Like maybe your gun shots are a little more sparkly now.

Me: I can see an argument for adding the charge shot.
Just hold the charge to light the room, pretty much.

Shepard: Try to tune it so that Samus’s ambient light increases as the environmental light decreases.
So at the beginning you’ve got all these fungi and lava pits and glowbugs.
And by the end it’s just… a dead pit.
Maybe the occasional nigh-dead Chozo lamp.

Me: I like how a lot of the natural lighting will be a deep, threatening red.
From all the lava.

Shepard: Mmm.

Me: A lot of the game, where there’s color, it will seem tinted.
Oh heck. And light would generally just show the surface of things. So outside a certain number of pixels (one “block” or so), walls would be flat black.

Shepard: Yeah.

Me: A narrow, well-lit corridor would still leave half the screen dark.
Creating a sort of letterboxed, managed feeling to the space.

Shepard: I wonder how that would look if you had the rare, fully-lit-even-penetrating-the-tiles room, for Chozo Artifact rooms.
I get the feeling players would want to just chill out in those rooms.

Me: That would seem comparably tranquil, wouldn’t it. especially if the light were to have a sort of ethereal, light blue cast to it.

Me: I want to play this now.
Heck, this sounds closer to what Metroid should be doing in general.

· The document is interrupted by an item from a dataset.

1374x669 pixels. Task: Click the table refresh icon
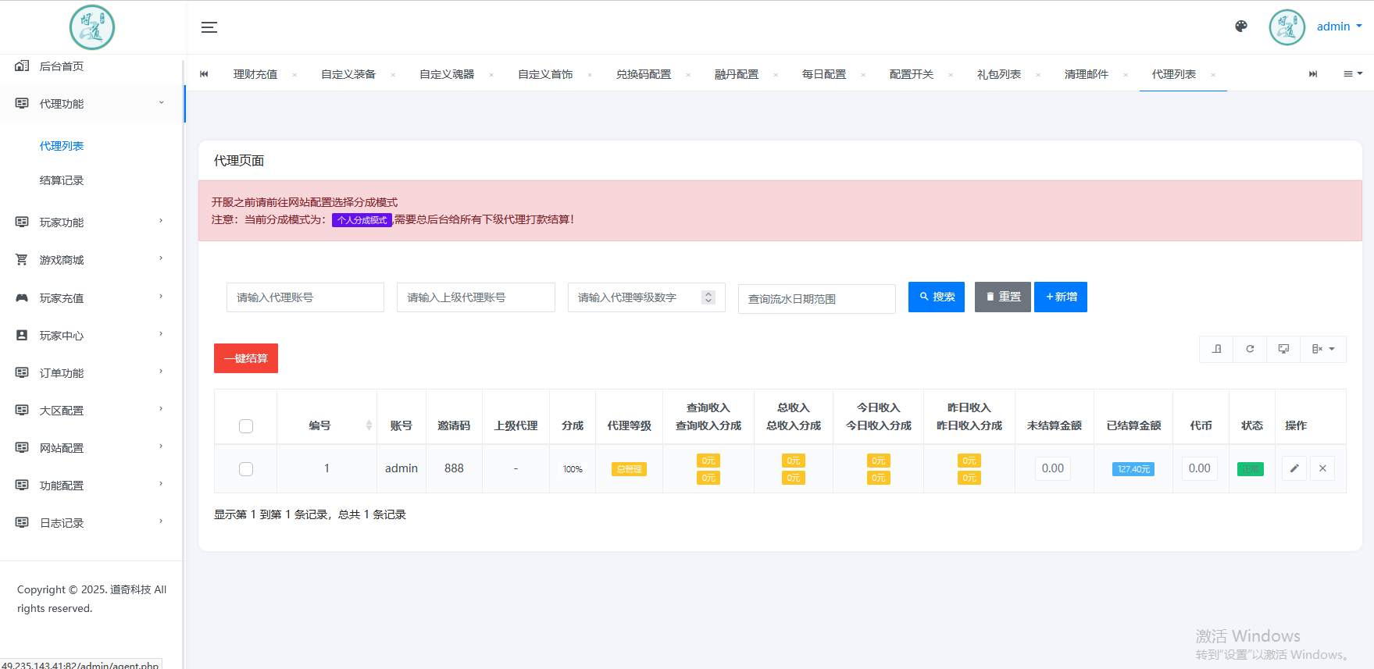tap(1250, 349)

Shepard: It is warm inside the power suit.
Everywhere else is cold.

Me: The third game set too much of a template for laying everything out in front of you like a videogame. Here’s this kind of tile, which needs this kind of key to break. You need this to get through here. Everything laid out clearly; you just have to go through the motions. All very rational. Of course, it’s a lot less obnoxious about this than other games that followed (and preceded it). Still, Metroid shouldn’t be an action puzzle game. It’s supposed to be mysterious, oppressive, anxious, and a little wonderful.
The first two games have this.
Fusion does, a little, in its completely different way.
Prime does, pretty much. The first one.

Shepard: It turned “do it because I said so” into the actual story.

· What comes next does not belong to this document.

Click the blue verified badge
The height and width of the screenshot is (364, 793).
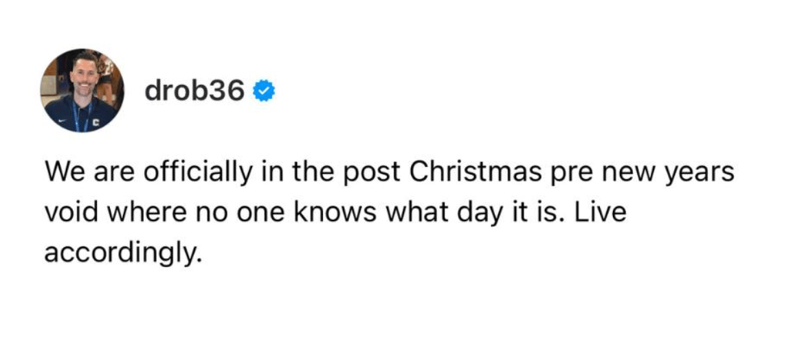(x=263, y=91)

To add to earlier ideas: surfaces glisten. So (depending on the potency of a light source and the reflectivity of a material) to things just outside the range of full lighting, you’d still get some faint one-pixel-wide reflection off any surface parallel to the light source, partially outlining an otherwise black mass. Which would be incredible if there were several living things around the edges of the screen.

Combine this with the business about spider balls leaving residue, and there’s a lot of complex stuff going on with edges.

Maybe an infrared visor upgrade, that you can toggle. Danger of flaring sometimes, especially when you’re shooting. When exploring and travelling, generally speeds things up.